• Check your understanding
1) Answer these from the generator safety tips:
(a) Who should install a standby built-in generator?
(b) How many watts does a 3-kilowatt generator produce?
(c) On which side of the meter socket must the transfer switch be?
2) Translate this sentence from the generator safety tips into Spanish: "A qualified, licensed electrician should install a standby built-in generator."
3) Continue the generator safety tips from the point where they stop.

Portable generators are designed to provide power to a small number of
selected appliances or lights.
These tips will help you operate a portable generator safely:
Purchase your portable electric generator only from a reputable dealer who can
service and maintain the unit.
Follow the manufacture's instructions.
The easiest way to use a portable generator is to plug lights or appliances
directly into the proper electrical outlet on the generator itself. If you use
extension cords, they should be run out of the way to help prevent tripping
Portable generators should never be connected directly to a home or building's
wiring, even through an outlet. They may send electricity to the power lines
Entergy employees are working to restore.
should be sized for the expected load. For example, a 3-kilowatt
generator produces 3,000 watts. This would be enough to power a 1,200-watt
hair dryer and a 1,600-watt toaster, with some power left over for a few
lights. You should plan for additional needs when sizing the generator.
You should consider noise pollution as part of your decision. Your generator
noise may be obtrusive to your neighbors who are without power.
Standby Built-in Generators
You may choose to install a standby built-in generator that could provide more
electricity than a portable unit. Here are several tips to make them safer:
A qualified, licensed electrician should install a standby built-in generator.
The installation should include a switch to transfer the power source between
Entergy and the standby built-in generator. When in use, the generator must be
isolated from Entergy's electrical system. The switch shall be on the customer
side of the meter socket. Entergy will not allow a switch or other device
between the Entergy meter and the meter socket.
Commercial customers would consult with an independent engineer or electrician
to size the generator, modify wiring and provide and automatic method to
transfer power during an outage.
You should consult with local authorities about required permits before
starting any work in a home or business.

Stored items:
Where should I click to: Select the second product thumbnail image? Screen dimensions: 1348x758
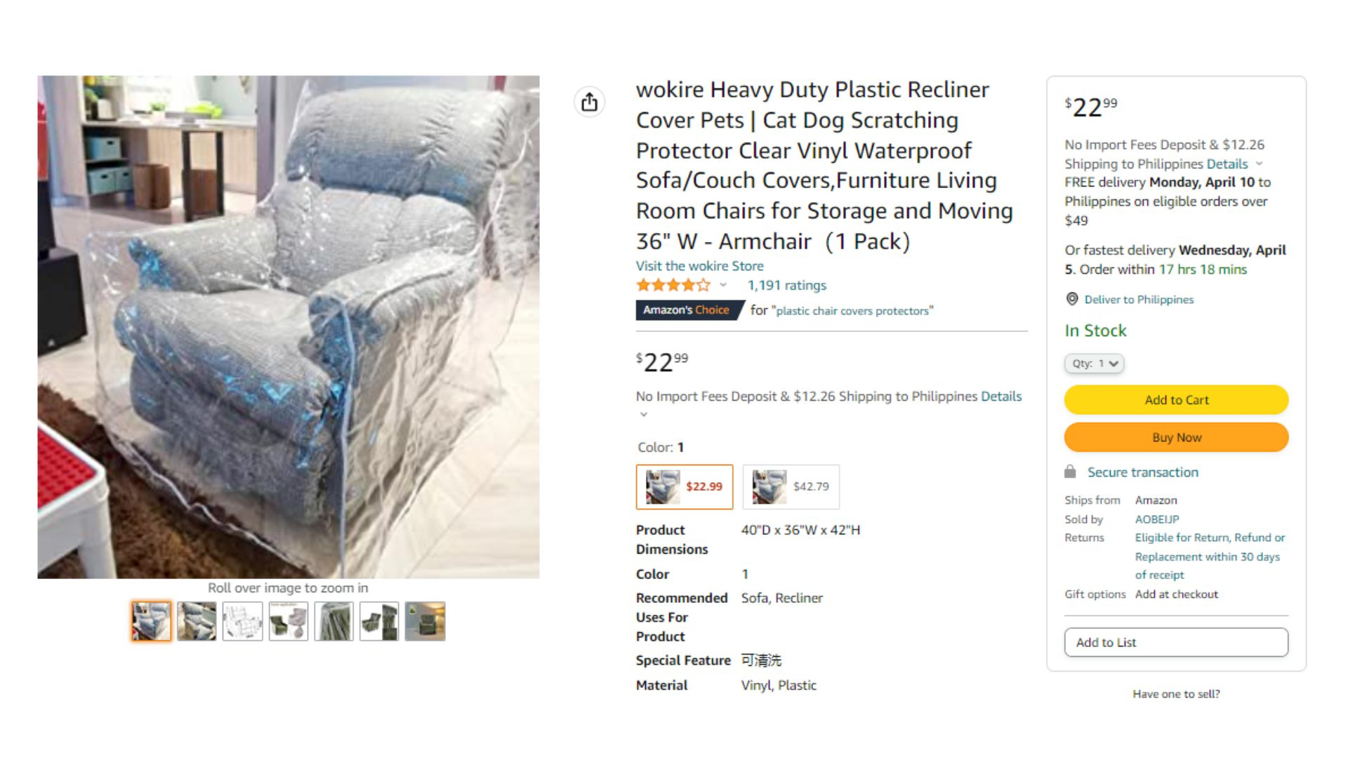coord(197,621)
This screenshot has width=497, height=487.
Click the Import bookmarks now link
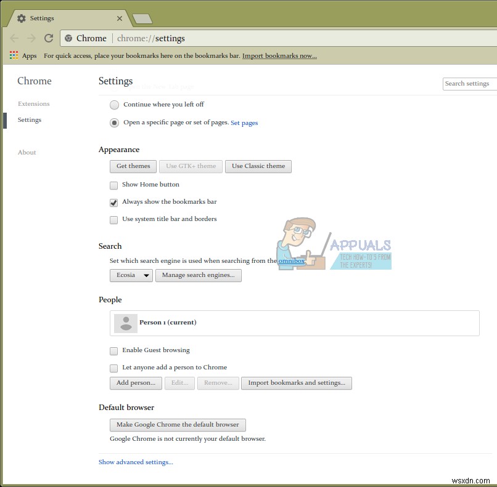279,55
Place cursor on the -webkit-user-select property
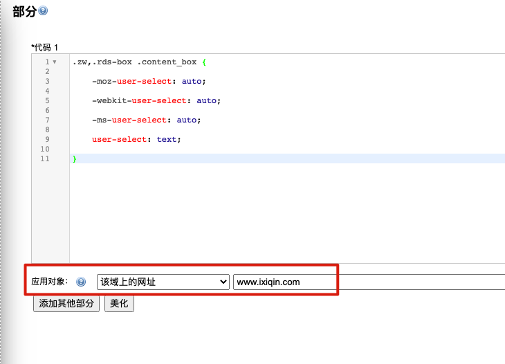The width and height of the screenshot is (505, 364). [x=138, y=101]

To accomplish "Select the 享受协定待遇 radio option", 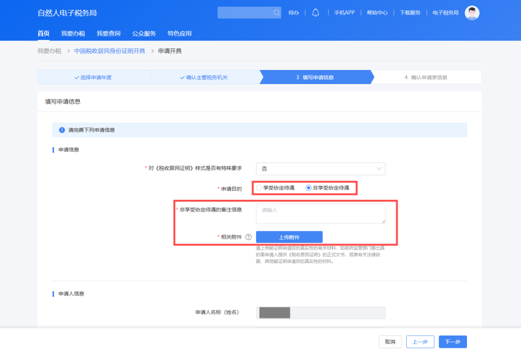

• Per-task answers
1)
(a) A qualified, licensed electrician.
(b) 3,000 watts.
(c) The customer side.

2) Un electricista calificado y con licencia debe instalar un generador de reserva integrado.

3)
Portable generators are very useful following a disaster but they also can be
hazardous. The primary hazards to avoid when using a generator are carbon
monoxide (CO) poisoning from the toxic engine exhaust, electric shock or
electrocution and fire
Carbon Monoxide Hazards
Never use a generator in enclosed or partially-enclosed spaces. Generators can
produce high levels of CO very quickly. When you use a portable generator,
remember that you cannot smell or see CO. Even if you can’t smell exhaust
fumes, you may still be exposed to CO.
If you start to feel sick, dizzy, or weak while using a generator, get to
fresh air RIGHT AWAY. DO NOT DELAY. The CO from generators can rapidly lead to
full incapacitation and death.
If you experience serious symptoms, get medical attention immediately. Inform
medical staff that CO poisoning is suspected. If you experienced symptoms
while indoors, have someone call the fire department to determine when it is
safe to re-enter the building.
Follow these safety tips to protect against CO poisoning:
NEVER use a generator indoors, including in homes, garages, basements, crawl
spaces, and other enclosed or partially-enclosed areas, even with ventilation.
Opening doors and windows or using fans will not prevent CO build-up in the
Follow the instructions that come with your generator. Locate the unit
outdoors and away from doors, windows, and vents that could allow CO to come
Install battery-operated CO alarms or plug-in CO alarms with battery back-up
in your home, according to the manufacturer’s installation instructions. The
CO alarms should be certified to the requirements of the latest safety
standards for CO alarms (UL 2034, IAS 6-96, or CSA 6.19.01).
Test your CO alarms frequently and replace dead batteries.
Follow these tips to protect against shock and electrocution:
Keep the generator dry and do not use in rain or wet conditions. To protect
from moisture, operate it on a dry surface under an open, canopy-like
structure. Dry your hands if wet before touching the generator.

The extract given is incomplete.